Как ни жаль, перевести его толком нельзя. Когда переводчик напишет «бытие», возникнет совсем другая атмосфера. Да, она не должна влиять на разум — но она влияет. Она напомнит об ученом из наших романов, который, помахивая рукой, говорит: «Так поднимемся к вершинам чистого светоносного бытия» — или (что хуже) ученого из жизни, который говорит: «Бытие — это становление, эволюция небытия по закону его бытия». Как бы то ни было, слово это звучит и глупо, и глухо, словно его употребляют лишь глупые, глухие люди.

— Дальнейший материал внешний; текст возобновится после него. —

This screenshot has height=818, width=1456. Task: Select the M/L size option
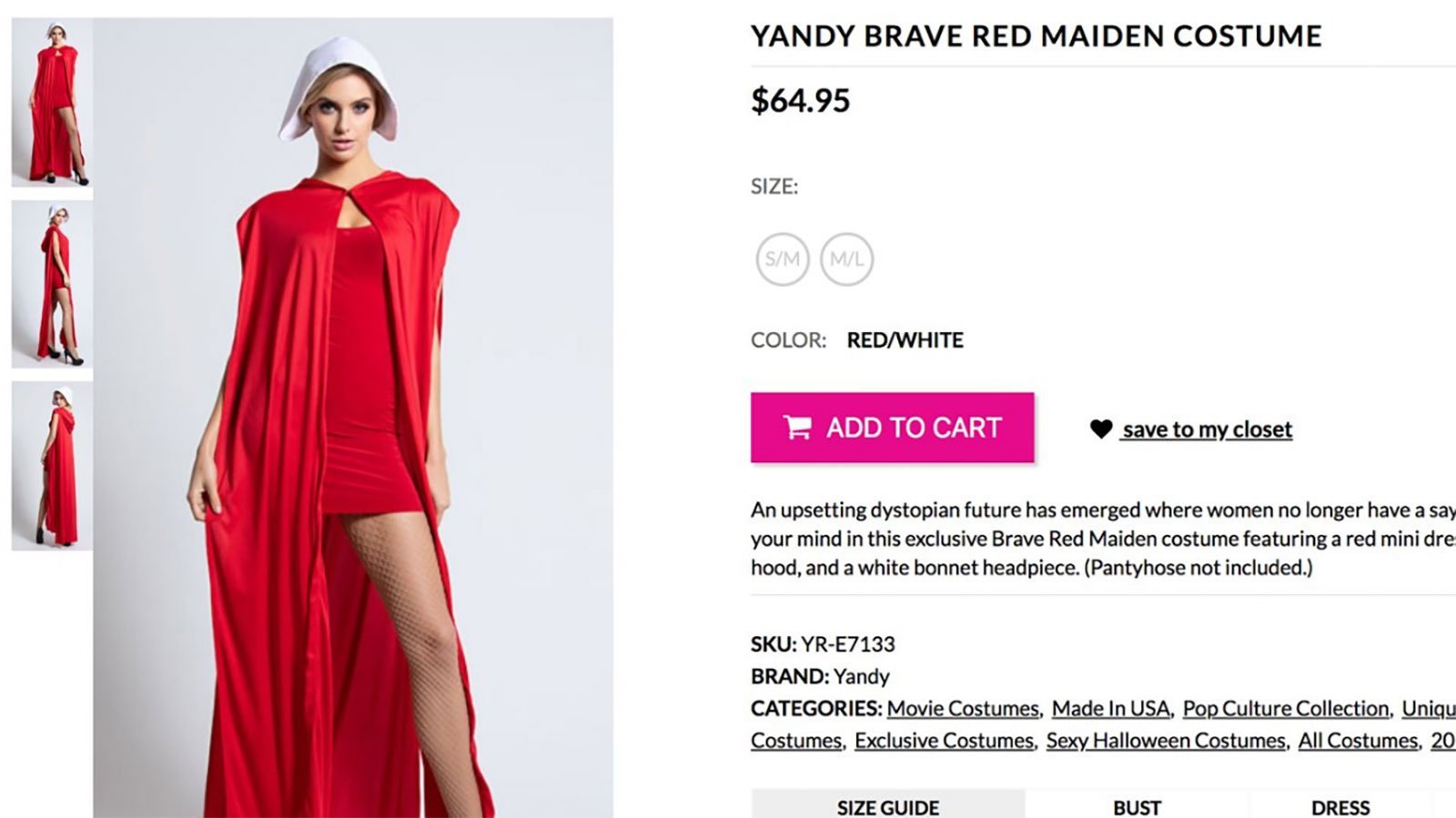pos(847,259)
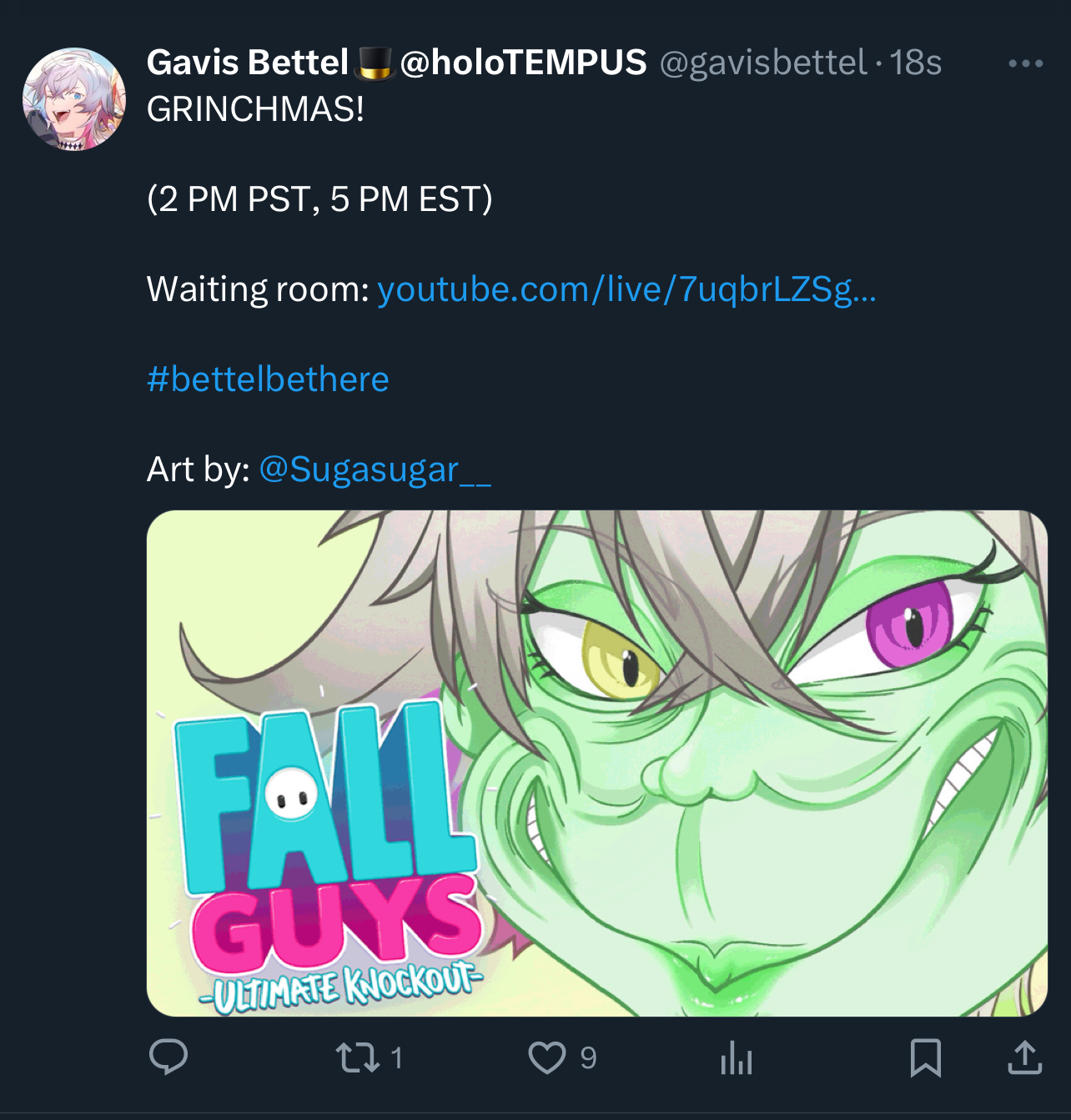Click the #bettelbethere hashtag

pos(268,379)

Есть нелепый рассказ, высмеивающий таких схоластов, как Аквинат. Если ему верить, они спорили о том, сколько ангелов поместится на острие иглы. Слово «ens» коротко и остро, как это острие[103]. Никакое «бытие» или «сущее» не могут его передать, ибо они связаны для нас с туманными, расплывчатыми понятиями, к которым мы так привыкли и от которых так устали, с терминологией нудных и напыщенных писаний, где больше слов, чем философии. Риторика очень хороша на своем месте — это скажет вам любой средневековый схоласт, изучавший ее вместе с логикой. Но у святого Фомы ее совсем мало. У Августина много блестящих мест, у Аквината их нет. Иногда он становился поэтом, но очень редко становился оратором. Он был так далек от «новых течений», что, становясь поэтом, писал стихи. Его философия вдохновляла поэтов, например Данте; ведь поэзия без философии пуста. У него самого есть образ, поистине поэтический и поистине философский — древо жизни, клонящееся в смирении под бременем плодов. Данте мог бы написать так, чтобы ошеломить нас сиянием полумрака и опьянить благоуханием плода. Но обычно слова у Фомы коротки, даже если длинны книги. Иногда его трудно понять, потому что он говорит о сложных вещах, которые под силу только равноценному уму. Но он никогда не затемняет своих рассуждений ненужными словами, которые ему не совсем ясны, или даже (что простительней) словами, которые ему подсказало только вдохновение. Возможно, он единственный поборник разума из всех сынов человеческих.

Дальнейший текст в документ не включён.